● Exercise goal
Please copy out the records that follow exactly as they stand.

● Recorded data

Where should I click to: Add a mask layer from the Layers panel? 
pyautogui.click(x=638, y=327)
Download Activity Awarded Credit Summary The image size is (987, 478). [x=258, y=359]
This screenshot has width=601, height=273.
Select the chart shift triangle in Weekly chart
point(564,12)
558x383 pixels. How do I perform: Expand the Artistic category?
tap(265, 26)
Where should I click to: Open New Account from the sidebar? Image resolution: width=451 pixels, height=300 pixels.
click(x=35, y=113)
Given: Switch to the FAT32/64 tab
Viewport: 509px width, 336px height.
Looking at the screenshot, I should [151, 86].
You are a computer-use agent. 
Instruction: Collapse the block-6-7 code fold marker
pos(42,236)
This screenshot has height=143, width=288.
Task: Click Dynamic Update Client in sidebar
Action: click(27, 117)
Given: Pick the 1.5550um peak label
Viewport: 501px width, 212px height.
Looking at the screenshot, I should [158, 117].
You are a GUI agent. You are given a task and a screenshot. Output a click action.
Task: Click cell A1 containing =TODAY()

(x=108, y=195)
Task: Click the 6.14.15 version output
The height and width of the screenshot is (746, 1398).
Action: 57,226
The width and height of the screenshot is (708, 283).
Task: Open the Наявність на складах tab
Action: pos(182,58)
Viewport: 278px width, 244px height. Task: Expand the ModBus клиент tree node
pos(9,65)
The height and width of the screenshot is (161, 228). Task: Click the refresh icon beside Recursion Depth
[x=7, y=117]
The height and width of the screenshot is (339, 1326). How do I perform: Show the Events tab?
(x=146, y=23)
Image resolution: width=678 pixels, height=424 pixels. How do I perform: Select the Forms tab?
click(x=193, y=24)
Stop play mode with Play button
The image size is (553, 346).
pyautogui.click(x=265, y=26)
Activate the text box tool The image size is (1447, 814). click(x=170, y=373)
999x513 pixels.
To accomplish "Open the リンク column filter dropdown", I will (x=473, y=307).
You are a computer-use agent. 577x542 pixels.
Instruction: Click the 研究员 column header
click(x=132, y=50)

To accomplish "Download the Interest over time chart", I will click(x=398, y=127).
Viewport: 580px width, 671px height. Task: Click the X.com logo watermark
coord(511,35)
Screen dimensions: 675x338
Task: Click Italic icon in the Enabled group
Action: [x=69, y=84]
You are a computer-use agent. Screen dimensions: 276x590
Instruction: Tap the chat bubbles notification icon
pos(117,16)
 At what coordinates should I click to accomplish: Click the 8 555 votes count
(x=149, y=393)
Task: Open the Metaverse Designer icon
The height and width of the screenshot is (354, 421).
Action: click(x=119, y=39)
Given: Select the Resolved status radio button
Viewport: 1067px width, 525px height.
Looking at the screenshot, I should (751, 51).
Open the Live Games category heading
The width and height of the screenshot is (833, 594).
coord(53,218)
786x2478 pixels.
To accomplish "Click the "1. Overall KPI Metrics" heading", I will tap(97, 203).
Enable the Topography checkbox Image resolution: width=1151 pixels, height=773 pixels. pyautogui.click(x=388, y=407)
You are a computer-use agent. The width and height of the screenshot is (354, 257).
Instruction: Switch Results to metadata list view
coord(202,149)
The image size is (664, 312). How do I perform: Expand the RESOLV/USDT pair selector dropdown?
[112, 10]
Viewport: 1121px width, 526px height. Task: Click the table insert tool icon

● Written response
Where should I click to: Add a mask layer from the Layers panel? 
pyautogui.click(x=638, y=327)
Download Activity Awarded Credit Summary The image size is (987, 478). [x=258, y=359]
This screenshot has width=601, height=273.
Select the chart shift triangle in Weekly chart
point(564,12)
558x383 pixels. How do I perform: Expand the Artistic category?
tap(265, 26)
Where should I click to: Open New Account from the sidebar? Image resolution: width=451 pixels, height=300 pixels.
click(x=35, y=113)
Given: Switch to the FAT32/64 tab
Viewport: 509px width, 336px height.
Looking at the screenshot, I should [151, 86].
You are a computer-use agent. 
Instruction: Collapse the block-6-7 code fold marker
pos(42,236)
This screenshot has height=143, width=288.
Task: Click Dynamic Update Client in sidebar
Action: click(27, 117)
Given: Pick the 1.5550um peak label
Viewport: 501px width, 212px height.
Looking at the screenshot, I should [158, 117].
You are a GUI agent. You are given a task and a screenshot. Output a click action.
Task: Click cell A1 containing =TODAY()

(x=108, y=195)
Task: Click the 6.14.15 version output
The height and width of the screenshot is (746, 1398).
Action: 57,226
The width and height of the screenshot is (708, 283).
Task: Open the Наявність на складах tab
Action: pos(182,58)
Viewport: 278px width, 244px height. Task: Expand the ModBus клиент tree node
pos(9,65)
The height and width of the screenshot is (161, 228). Task: Click the refresh icon beside Recursion Depth
[x=7, y=117]
The height and width of the screenshot is (339, 1326). How do I perform: Show the Events tab?
(x=146, y=23)
Image resolution: width=678 pixels, height=424 pixels. How do I perform: Select the Forms tab?
click(x=193, y=24)
Stop play mode with Play button
The image size is (553, 346).
pyautogui.click(x=265, y=26)
Activate the text box tool The image size is (1447, 814). click(x=170, y=373)
999x513 pixels.
To accomplish "Open the リンク column filter dropdown", I will (x=473, y=307).
You are a computer-use agent. 577x542 pixels.
Instruction: Click the 研究员 column header
click(x=132, y=50)

To accomplish "Download the Interest over time chart", I will click(x=398, y=127).
Viewport: 580px width, 671px height. Task: Click the X.com logo watermark
coord(511,35)
Screen dimensions: 675x338
Task: Click Italic icon in the Enabled group
Action: [x=69, y=84]
You are a computer-use agent. Screen dimensions: 276x590
Instruction: Tap the chat bubbles notification icon
pos(117,16)
 At what coordinates should I click to accomplish: Click the 8 555 votes count
(x=149, y=393)
Task: Open the Metaverse Designer icon
The height and width of the screenshot is (354, 421).
Action: click(x=119, y=39)
Given: Select the Resolved status radio button
Viewport: 1067px width, 525px height.
Looking at the screenshot, I should (751, 51).
Open the Live Games category heading
The width and height of the screenshot is (833, 594).
coord(53,218)
786x2478 pixels.
To accomplish "Click the "1. Overall KPI Metrics" heading", I will tap(97, 203).
Enable the Topography checkbox Image resolution: width=1151 pixels, height=773 pixels. pyautogui.click(x=388, y=407)
You are a computer-use agent. The width and height of the screenshot is (354, 257).
Instruction: Switch Results to metadata list view
coord(202,149)
The image size is (664, 312). How do I perform: Expand the RESOLV/USDT pair selector dropdown?
[112, 10]
Viewport: 1121px width, 526px height. Task: Click the table insert tool icon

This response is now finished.